* **WHAT IS ASKED**: Copy the text on procurement savings word for word, between "- How confident" and "KPIs or evidence)?", inclusive.
:: READING PASSAGE
When Procurement’s 'Savings' Don't Show Up on the P&L — What's Really Happening?
- When procurement reports negotiated savings, what evidence do you actually use today to show finance that those savings flowed to the P&L?
- Tell me about a recent example where procurement claimed savings but finance disagreed — what was the gap, and how did it feel to stakeholders?
- Which of these best describes where you believe the disconnect lives today?
- How confident are you in your current measurement of 'realized savings' (procurement claim vs finance-validated)?
- If I asked your CFO what would convince them the savings are real, what would they say (specific KPIs or evidence)?
Where Value Quietly Slips Away — Follow the Chain
- Which single moment do you suspect leaks the most value: award, contract authoring, catalog mapping, PO creation, invoice matching, or payment? Why?
- Walk me through a typical purchase in the prioritized category from need -> payment. Where do exceptions most often occur?
- How often do buyers select non-contracted suppliers or non-catalog SKUs for this category?
- What percentage of invoices in this category require manual intervention before payment (e.g., price disputes, PO changes, unmatched lines)?
- Who maintains catalogs and contract price lists today, and how often are they updated?
- Share one story where a contract clause (rebate, pricing tier, lead-time) wasn't enforced — what happened and why?
Who Holds the Real Decision Power When an Order Is Placed?
- When a buyer places an order, who actually chooses the supplier and price in practice (role/team)?
- Who has final sign-off on changes to supplier lists, catalogs, or contract price tables?
- Describe any delegated buying authorities or capping rules that routinely let non-contracted purchases through.
- Which stakeholders must be engaged for a pilot to change buyer behavior in this category?
- How do internal incentives or KPIs for buyers and approvers align (or conflict) with using contracted suppliers?
If We Could Make Your CFO Proud — What Would They See?
- What specific metrics would convince leadership the pilot 'worked' (e.g., realized savings %, contract compliance %, invoice match rate)?
- What time window should we use to validate impact (e.g., 30/60/90/180 days)?
::::
:: STORED DATA
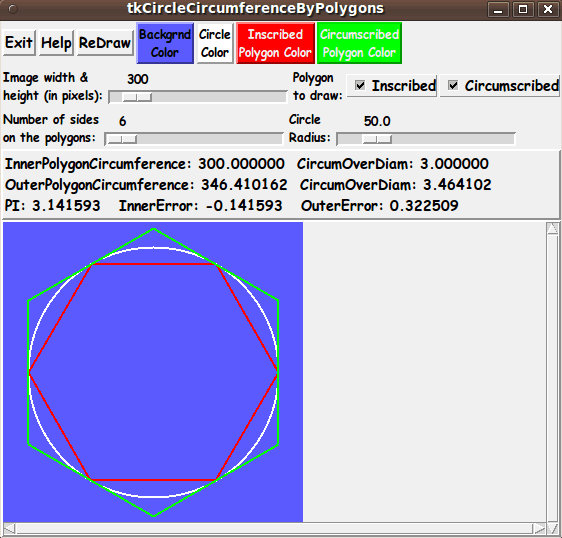Click the image width and height slider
::::
* **SOLUTION FOR THIS EXERCISE**:
- How confident are you in your current measurement of 'realized savings' (procurement claim vs finance-validated)?
- If I asked your CFO what would convince them the savings are real, what would they say (specific KPIs or evidence)?